Treatment studies relevant to the United States were limited at the conference. One such study tried to evaluate which HIV-positive populations should be considered "high risk" and candidates for preventive therapy. Researchers at Boston Public Health Commission identified 245 anergic HIV-positive persons without prior positive PPD tests and evaluated how they progressed to TB disease.

Only one patient, a foreign-born male who was anergic in 1992, developed culture-confirmed pulmonary TB two years later. Also, only 16% of patients completed preventive therapy, while the incidence of TB during an average 32-month follow-up was only 1.6 per 1000 person years.

"We concluded that even in `high risk' populations, anergy testing failed to identify persons likely to progress to TB disease," the authors note. "Decisions regarding preventive therapy should be based on PPD testing alone, both in individuals and populations."

Follow-up data were presented on a randomized trial of rifampin plus pyrazinamide for two months vs. isoniazid for 12 months in HIV-positive patients.
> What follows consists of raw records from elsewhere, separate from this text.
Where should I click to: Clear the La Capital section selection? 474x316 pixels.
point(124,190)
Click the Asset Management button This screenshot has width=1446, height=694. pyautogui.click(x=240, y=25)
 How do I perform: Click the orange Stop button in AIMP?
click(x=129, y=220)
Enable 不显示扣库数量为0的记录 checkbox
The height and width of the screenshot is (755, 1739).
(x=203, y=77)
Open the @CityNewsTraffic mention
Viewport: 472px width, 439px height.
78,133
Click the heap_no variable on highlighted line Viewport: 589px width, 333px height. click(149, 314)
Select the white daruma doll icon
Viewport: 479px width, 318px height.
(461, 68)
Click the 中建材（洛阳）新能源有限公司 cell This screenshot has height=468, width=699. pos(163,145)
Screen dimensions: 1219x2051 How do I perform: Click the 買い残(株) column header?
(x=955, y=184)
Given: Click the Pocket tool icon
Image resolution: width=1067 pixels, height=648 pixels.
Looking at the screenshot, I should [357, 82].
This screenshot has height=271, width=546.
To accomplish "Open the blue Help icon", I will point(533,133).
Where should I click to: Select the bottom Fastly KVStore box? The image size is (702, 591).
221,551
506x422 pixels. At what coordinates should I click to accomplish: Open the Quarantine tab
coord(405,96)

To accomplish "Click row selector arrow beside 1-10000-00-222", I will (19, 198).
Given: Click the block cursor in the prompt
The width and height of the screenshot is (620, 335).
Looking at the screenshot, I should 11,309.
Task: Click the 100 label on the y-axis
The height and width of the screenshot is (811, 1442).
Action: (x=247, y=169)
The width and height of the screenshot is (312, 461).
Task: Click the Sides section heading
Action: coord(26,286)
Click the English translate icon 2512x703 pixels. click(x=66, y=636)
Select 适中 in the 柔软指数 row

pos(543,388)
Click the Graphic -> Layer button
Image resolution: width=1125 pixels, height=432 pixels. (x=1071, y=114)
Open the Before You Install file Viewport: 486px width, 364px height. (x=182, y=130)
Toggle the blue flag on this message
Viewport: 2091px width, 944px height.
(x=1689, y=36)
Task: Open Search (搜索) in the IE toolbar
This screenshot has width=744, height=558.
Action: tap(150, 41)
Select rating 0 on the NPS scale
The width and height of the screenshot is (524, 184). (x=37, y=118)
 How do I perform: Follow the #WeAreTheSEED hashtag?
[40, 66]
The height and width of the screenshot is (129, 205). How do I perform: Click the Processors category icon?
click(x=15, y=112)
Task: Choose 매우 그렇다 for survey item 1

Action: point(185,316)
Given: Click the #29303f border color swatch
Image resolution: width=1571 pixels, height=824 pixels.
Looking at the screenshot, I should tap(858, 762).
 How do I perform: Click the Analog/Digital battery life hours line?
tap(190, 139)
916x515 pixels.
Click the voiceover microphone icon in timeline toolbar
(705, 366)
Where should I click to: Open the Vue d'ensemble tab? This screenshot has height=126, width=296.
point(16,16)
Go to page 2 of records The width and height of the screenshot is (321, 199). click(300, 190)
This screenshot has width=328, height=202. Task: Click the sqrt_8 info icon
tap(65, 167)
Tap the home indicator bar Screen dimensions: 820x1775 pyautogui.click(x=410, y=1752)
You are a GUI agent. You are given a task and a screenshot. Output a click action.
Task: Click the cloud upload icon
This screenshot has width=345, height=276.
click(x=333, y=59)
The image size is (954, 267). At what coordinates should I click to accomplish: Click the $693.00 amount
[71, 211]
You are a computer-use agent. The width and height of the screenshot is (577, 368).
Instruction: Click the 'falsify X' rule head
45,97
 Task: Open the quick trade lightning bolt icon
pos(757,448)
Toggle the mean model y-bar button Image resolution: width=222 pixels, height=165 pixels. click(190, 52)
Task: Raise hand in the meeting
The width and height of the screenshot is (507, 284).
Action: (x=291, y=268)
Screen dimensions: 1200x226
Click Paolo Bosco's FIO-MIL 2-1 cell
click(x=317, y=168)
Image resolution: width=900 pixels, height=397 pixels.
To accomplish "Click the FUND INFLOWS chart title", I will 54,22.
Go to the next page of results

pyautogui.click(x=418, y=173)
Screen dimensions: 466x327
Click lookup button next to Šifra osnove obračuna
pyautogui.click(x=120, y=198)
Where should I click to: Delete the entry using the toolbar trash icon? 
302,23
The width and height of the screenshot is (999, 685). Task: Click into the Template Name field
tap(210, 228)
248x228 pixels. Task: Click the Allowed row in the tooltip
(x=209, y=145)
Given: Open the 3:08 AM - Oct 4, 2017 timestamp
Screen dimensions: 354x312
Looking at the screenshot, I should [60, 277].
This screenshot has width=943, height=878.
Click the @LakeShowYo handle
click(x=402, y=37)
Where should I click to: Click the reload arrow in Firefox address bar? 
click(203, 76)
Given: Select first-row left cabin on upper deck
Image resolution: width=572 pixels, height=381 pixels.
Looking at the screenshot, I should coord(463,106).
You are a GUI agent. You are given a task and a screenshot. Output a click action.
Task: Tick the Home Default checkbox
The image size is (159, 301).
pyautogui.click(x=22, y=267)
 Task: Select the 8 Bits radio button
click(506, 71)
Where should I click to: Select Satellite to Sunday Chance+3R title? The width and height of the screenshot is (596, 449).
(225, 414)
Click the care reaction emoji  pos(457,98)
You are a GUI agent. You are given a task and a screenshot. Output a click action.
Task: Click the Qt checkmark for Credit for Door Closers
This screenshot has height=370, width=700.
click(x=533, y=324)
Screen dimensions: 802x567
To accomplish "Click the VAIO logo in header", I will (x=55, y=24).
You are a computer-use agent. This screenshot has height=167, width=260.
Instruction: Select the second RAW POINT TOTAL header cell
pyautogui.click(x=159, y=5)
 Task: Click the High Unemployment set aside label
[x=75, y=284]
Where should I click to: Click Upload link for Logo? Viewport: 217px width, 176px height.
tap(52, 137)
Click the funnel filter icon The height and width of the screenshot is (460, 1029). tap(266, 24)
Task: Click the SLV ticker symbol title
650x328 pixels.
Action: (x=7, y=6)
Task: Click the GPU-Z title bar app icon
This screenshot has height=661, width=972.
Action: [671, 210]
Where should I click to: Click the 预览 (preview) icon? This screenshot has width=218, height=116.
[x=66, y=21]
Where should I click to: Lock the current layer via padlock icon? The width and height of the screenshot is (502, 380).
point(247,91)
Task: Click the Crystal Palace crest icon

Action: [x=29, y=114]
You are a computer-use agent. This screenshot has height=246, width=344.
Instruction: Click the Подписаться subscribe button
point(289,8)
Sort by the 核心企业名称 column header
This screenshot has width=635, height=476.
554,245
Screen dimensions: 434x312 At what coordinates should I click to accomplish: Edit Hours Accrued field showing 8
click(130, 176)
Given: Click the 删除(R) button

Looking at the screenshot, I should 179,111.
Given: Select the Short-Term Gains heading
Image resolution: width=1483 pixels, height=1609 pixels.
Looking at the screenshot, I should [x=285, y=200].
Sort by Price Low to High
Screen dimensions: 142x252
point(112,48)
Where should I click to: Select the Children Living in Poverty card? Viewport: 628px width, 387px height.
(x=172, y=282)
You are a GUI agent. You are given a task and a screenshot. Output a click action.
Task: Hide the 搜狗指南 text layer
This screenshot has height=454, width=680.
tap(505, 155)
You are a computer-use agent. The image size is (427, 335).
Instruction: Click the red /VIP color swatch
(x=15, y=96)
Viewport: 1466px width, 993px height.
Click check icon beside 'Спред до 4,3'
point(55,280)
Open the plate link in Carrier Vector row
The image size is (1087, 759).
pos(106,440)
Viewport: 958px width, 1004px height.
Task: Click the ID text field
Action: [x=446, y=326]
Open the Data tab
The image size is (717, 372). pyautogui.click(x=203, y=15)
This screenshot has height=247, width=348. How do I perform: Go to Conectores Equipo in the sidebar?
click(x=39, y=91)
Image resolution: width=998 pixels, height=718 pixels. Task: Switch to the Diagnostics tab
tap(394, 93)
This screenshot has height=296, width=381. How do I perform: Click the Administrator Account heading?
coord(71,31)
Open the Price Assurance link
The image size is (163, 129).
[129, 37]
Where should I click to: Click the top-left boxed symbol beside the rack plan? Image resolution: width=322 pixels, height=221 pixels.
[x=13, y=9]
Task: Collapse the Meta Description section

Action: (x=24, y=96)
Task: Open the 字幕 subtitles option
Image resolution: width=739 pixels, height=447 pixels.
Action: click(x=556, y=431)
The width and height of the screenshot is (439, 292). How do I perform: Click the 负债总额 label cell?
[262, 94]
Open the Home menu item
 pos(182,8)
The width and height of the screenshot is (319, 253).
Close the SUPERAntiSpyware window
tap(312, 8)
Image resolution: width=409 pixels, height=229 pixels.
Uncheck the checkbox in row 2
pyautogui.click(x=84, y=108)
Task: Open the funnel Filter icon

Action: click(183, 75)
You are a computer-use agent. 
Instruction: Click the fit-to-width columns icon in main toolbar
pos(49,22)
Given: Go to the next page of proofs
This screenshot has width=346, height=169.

Patients in both groups had low rates of TB with no significant differences in efficacy, the authors noted. The two-drug, two-month regimen resulted in better overall adherence but more opiate withdrawal symptoms, they added.

In a meta-analysis of isoniazid preventive therapy in HIV-infected patients, researchers from Switzerland and Canada evaluated six randomized control trials, concluding that isoniazid prophylaxis reduced the risk of TB in skin-test positive patients with HIV infection. However, its impact on mortality needs further investigation.

In a final treatment study presented at the conference, researchers at Case Western Reserve University in Cleveland evaluated the safety, efficacy, and tolerance of ethambutol during the continuation phase of treatment in HIV-positive patients in Uganda. The researchers concluded that the drug was safe, and the relapse rate was comparable to the standard thiacetazone-containing regimen in HIV-positive patients.